Most researchers in the field have so far have looked for malfunctions in the regulation mechanism that could be perceived as a “thermostat” of neural activity, restoring the neural network to its original set point after every event that increases or diminishes activity.

But the TAU team proposed a different hypothesis – that perhaps the set point itself deviates from the norm. In other words: maybe some aspects of the pathological process are generated by a flaw that causes the system to maintain a set point that is either too high or too low. To test this hypothesis, the researchers focused on epilepsy, in which neural networks in an area of the brain called the hippocampus tend to be overactive.

Since metabolic homeostasis is critical for maintaining normal brain functioning, and epilepsy is characterized by significant changes in metabolic activity in the brain, the researches applied a computational model for mapping metabolic processes in cells, developed by the laboratory of Prof. Eytan Ruppin and extensively applied by his lab in cancer research.

Using available genetic data of epilepsy patients, researcher Nir Gonen “turned off” each metabolic gene in the model to search for the gene whose silencing would bring the defective metabolism closest to normal. One of the leading candidates discovered through this method was the gene called DHODH, known to be active in the mitochondria – organelles found in all living cells and serving as their “power station.”  The team noted that this model predicts that DHODH also plays a central role in the metabolic state induced by the low-carb, low protein, high-fat ketogenic diet – which has been known for over a century as effective in reducing the frequency of epileptic seizures in children.

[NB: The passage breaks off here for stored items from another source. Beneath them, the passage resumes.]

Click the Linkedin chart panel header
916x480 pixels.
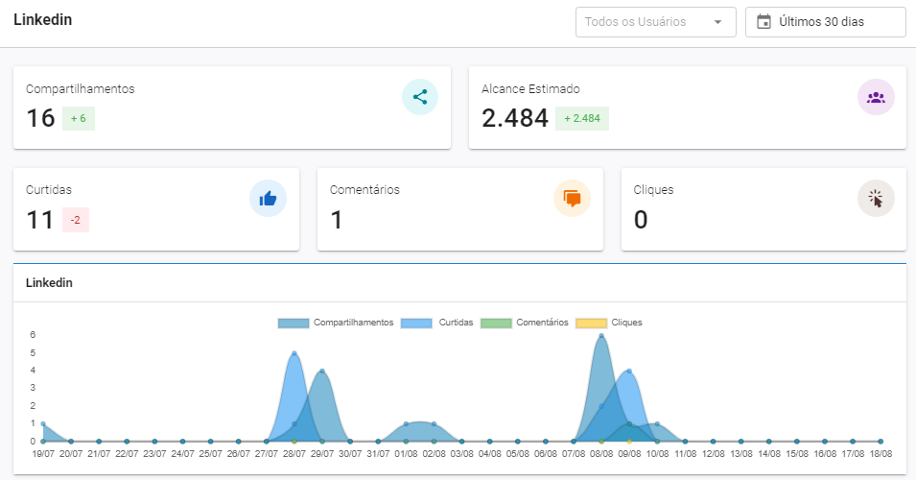click(50, 283)
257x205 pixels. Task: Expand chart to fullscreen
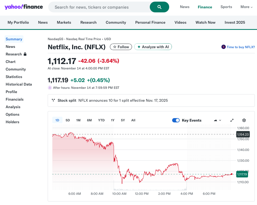(232, 120)
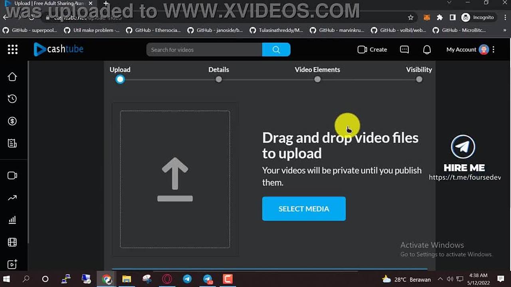Open the dollar earnings icon in sidebar
Viewport: 511px width, 287px height.
(x=12, y=121)
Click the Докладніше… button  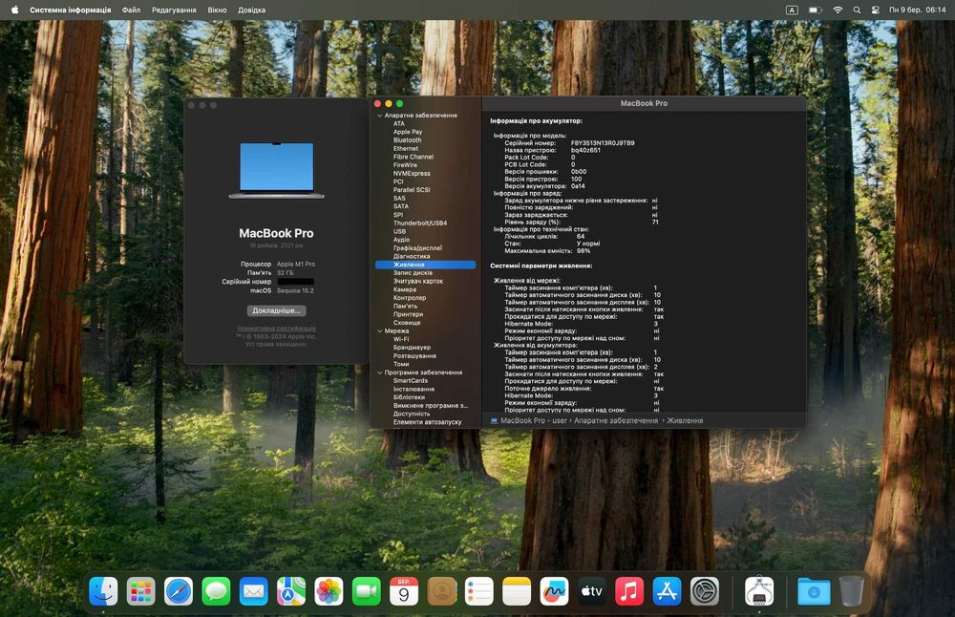pos(276,310)
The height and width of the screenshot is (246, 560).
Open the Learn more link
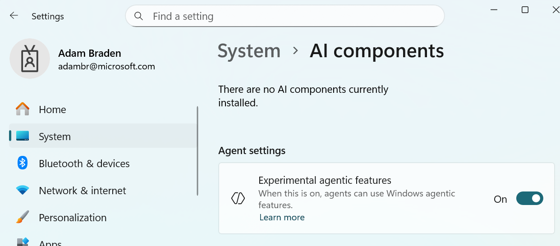(x=282, y=218)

“The DHODH gene codes for the enzyme DHODH, which is inhibited by the MS drug teriflunomide,” said Slutsky. “So we decided to test the effect of this drug on brain cells.”

Experimenting with healthy brain cells in the lab, researcher Styr found that teriflunomide significantly inhibits neural activity. Then he made a particularly intriguing discovery – when the drug was left in the dish with the brain cells for a prolonged period of time, the lower level of activity became permanent. This is unlike the effect of most inhibiting substances, that reduce cell activity for a limited time, following which the former level of activity, around the initial set point, is restored.

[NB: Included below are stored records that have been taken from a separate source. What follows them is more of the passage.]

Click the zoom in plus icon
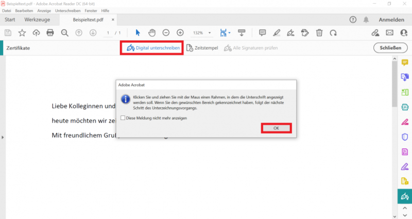This screenshot has height=219, width=412. [180, 33]
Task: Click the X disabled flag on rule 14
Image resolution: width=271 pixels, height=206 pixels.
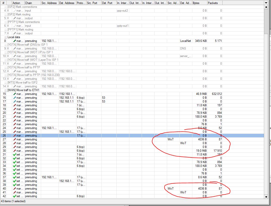Action: pos(8,86)
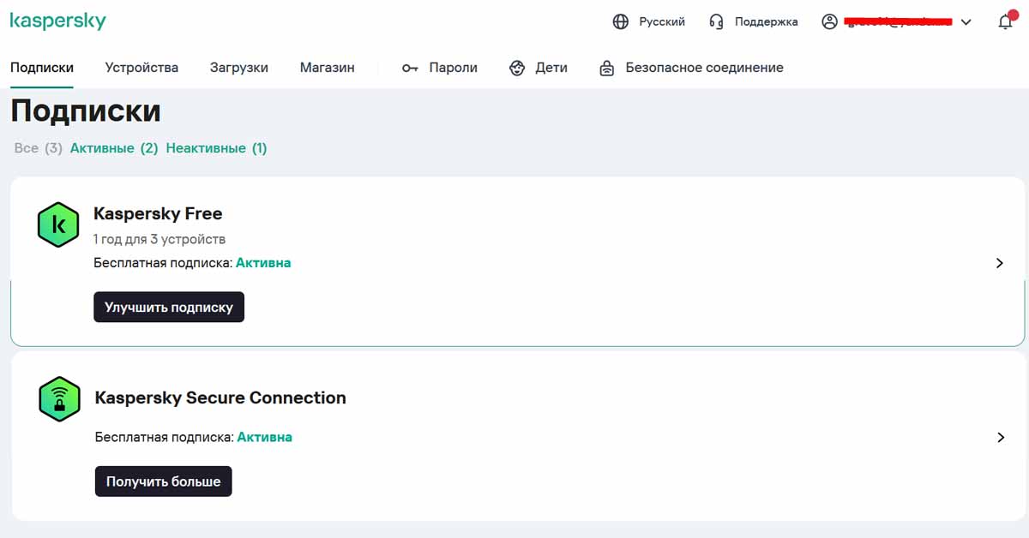Click the lock icon for Безопасное соединение
This screenshot has height=538, width=1029.
[x=607, y=68]
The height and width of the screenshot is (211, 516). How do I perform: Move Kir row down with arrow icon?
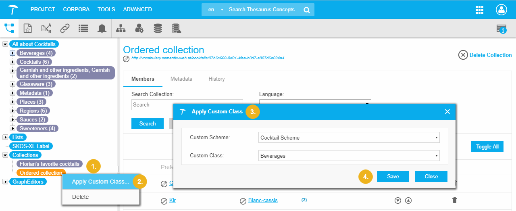pos(398,201)
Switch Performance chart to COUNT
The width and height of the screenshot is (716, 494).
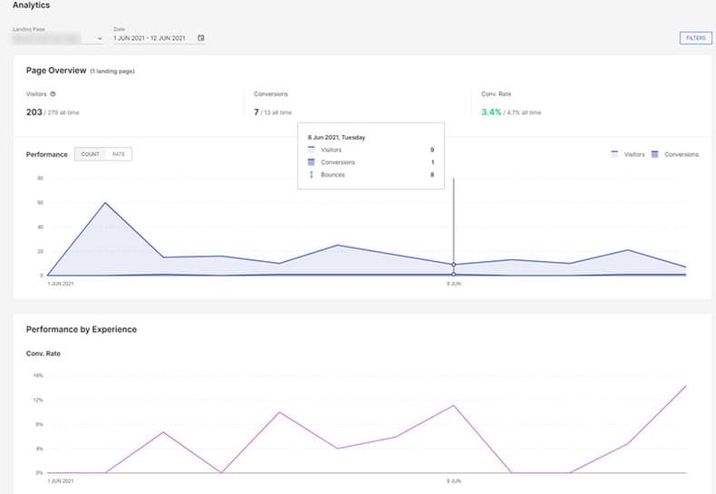90,154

“These findings led us to suspect that the DHODH gene affects the set point itself,” noted Slutzky. To verify this assumption, Styr now tested the response of the brain cells to various stimuli that increase or reduce neural activity, and found that in fact, once the stimulus is removed, activity returns to the new set point. “This means that, contrary to the common assumption, we do have the ability to change the set point of neuronal activity,” continued Slutsky.

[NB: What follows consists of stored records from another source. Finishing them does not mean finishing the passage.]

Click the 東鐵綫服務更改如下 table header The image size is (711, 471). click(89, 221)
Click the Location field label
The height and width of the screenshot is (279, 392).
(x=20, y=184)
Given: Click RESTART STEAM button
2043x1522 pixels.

“In other words, a drug targeting the enzyme DHODH can actually ‘correct’ the abnormal set point, bringing it to the normal level. This may well be compared to changing the temperature in an air conditioning thermostat, to set it at a comfortable level.”

“We discovered a new mechanism responsible for regulating brain activity in the hippocampus, which may serve as a basis for the future development of effective drugs for epilepsy,” concluded Slutsky. “Drugs based on the new principle may give hope to the 30% to 40% of epilepsy patients who do not respond to existing treatments, including children with Dravet Syndrome – about 20% of whom die of the illness. We also assume that the same phenomenon – an abnormal set point regulation – may very well be found in neurodegenerative diseases characterized by anomalous levels of activity in various parts of the brain, such as Alzheimer’s and Parkinson’s. In a new study we are now testing the effectiveness of our approach for treating Alzheimer’s disease.”